- Teks Hasil Ekstraksi
=-=-=

Tak Cukup Hanya Bagi-Bagi Sertifikat

Tak Cukup Hanya Bagi-Bagi Sertifikat
Tak Cukup Hanya Bagi-Bagi Sertifikat
JAKARTA - Dewan Pengurus Pusat Serikat Petani Indonesia (DPP SPI) menyatakan kekecewaannya dengan model reformasi agraria (land reform) yang hanya berupa pembagian sertifikat tanah. Ketua Umum DPP SPI Henry Saragih menilai, kalau yang dilakukan hanya program pemberian sertifikat maka tidak akan mampu mengatasi persoalan kemiskinan. SPI menuntut pembagian tanah perkebunan kepada para buruh perkebunan dan petani, sebagai bentuk konkret program land reform.

"Kalau hanya pemberian sertifikat, itu hanya bentuk minimal land reform. Selama tanah perkebunan tidak dibagikan kepada buruh, petani, dan pekerja perkebunan, maka rakyat akan tetap miskin. Berapa pun tingginya harga kelapa sawit, buruhnya tetap miskin. Ini sama dengan jaman Belanda dulu, setinggi apa pun harga komoditi perkebunan, para kulinya tetap miskin," papar Henry Saragih, Rabu (30/7).

Henry mengatakan, kalau hanya pemberian sertifikat, maka program land reform tidak akan menyelesaikan persoalan sengketa tanah yang marak terjadi di sejumlah daerah. Mestinya, program yang sudah lama dicanangkan pemerintahan Presiden Susilo Bambang Yudhoyono ini menjadi titik awal guna menghilangkan berbagai bentuk konflik agraria.

BPN di daerah, lanjut Henry, mestinya memahami bahwa program land reform ini merupakan bagian dari strategi besar (grand strategy) pembangunan ekonomi. "Program ini sebenarnya bertujuan merombak sistem ekonomi, dari yang sistem yang mengandalkan perusahaan-perusahaan pertanian, menjadi sistem yang menempatkan petani sebagai sokoguru ekonomi nasional yang didukung koperasi-koperasi," beber Henry.

Kalau sekadar pemberian sertifikat, kata Henry, maka hal itu hanya wujud program land reform yang sangat parsial. "Rakyat akan tetap miskin, yang artinya program land reform tak akan berhasil. Tuntutan kita yang praktis adalah, selesaikan dulu berbagai sengketa tanah, baru setelah dilakukan pembagian tanah ke buruh dan petani," tandas Henry.

Secara umum, masih sambung Henry, konsep pemerintah mengenai land reform ini juga masih membingungkan. Ada berbagai macam tafsir terhadap model implementasinya. Ada yang menganggap hanya berupa pemberian sertifikat, sebagaimana ditafsirkan Horasman Sitanggang. Ada pula anggapan bahwa akan ada pembagian tanah, terutama tanah-tanah sengketa yang dicarikan dulu penyelesaiannya. "Ada pula yang menafsirkan ini merupakan program bagi-bagi tanah yang selama ini telantar. Semua belum jelas," paparnya.

=-=-=

Baris tentang letak target
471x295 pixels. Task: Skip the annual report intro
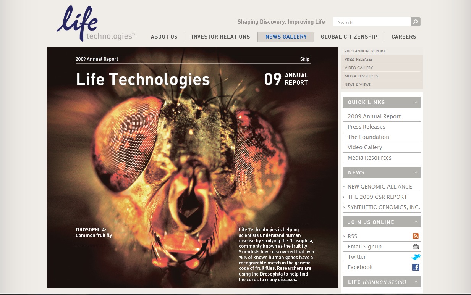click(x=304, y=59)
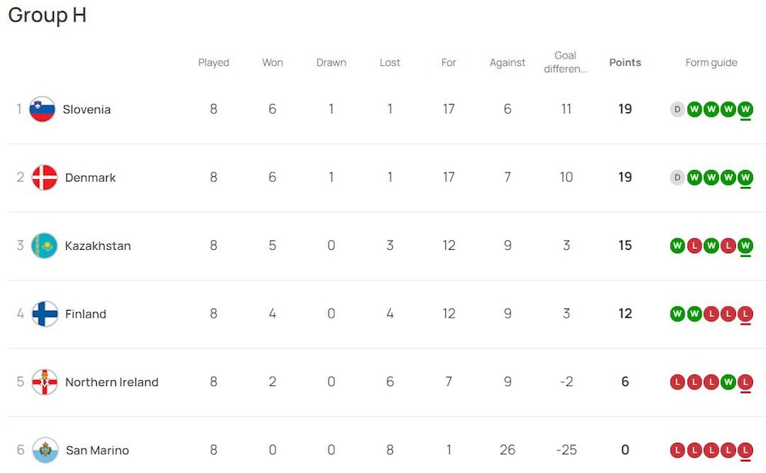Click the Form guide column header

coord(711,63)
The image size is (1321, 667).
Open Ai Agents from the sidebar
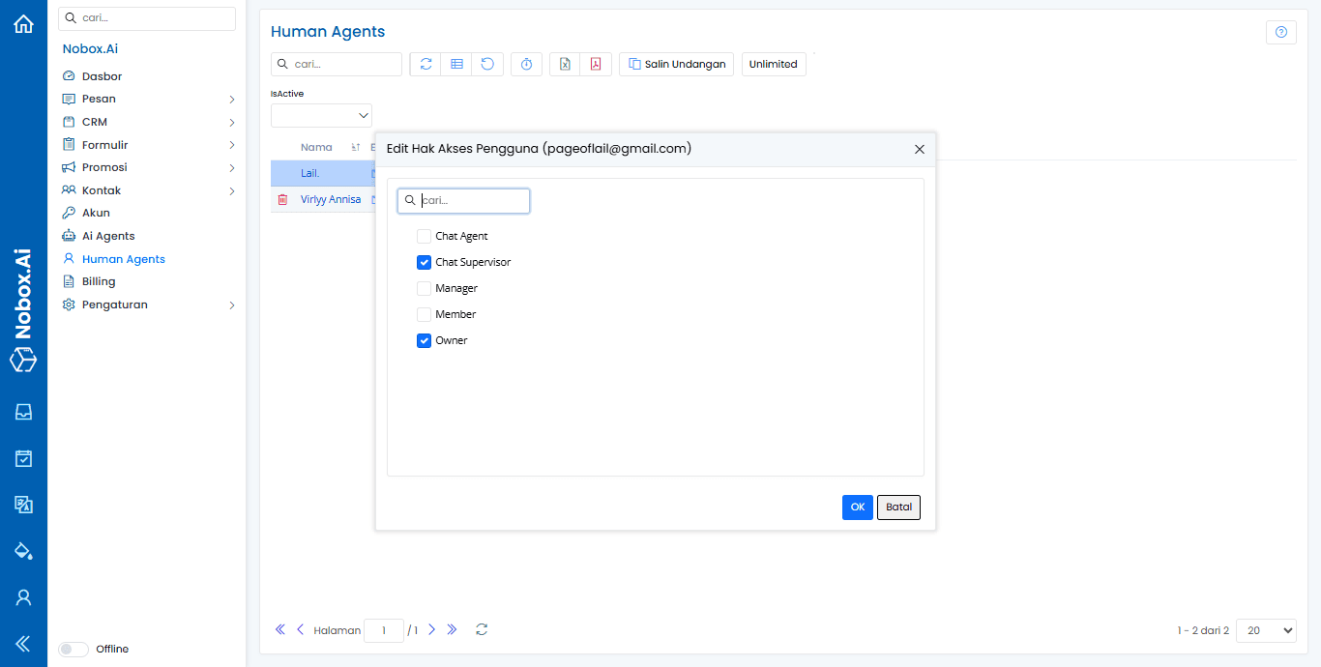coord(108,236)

=-=-=

- Persyaratan
Jawab pertanyaan berikut dari berita tentang land reform:
1. Siapa Ketua Umum DPP SPI?
2. Menurut Henry, bagaimana nasib buruh berapa pun tingginya harga kelapa sawit?
3. Siapa yang disebut menafsirkan land reform hanya sebagai pemberian sertifikat?
Jawablah hanya berdasarkan berita tentang land reform.

- Jawaban Tertulis
1. Henry Saragih.
2. Buruhnya tetap miskin.
3. Horasman Sitanggang.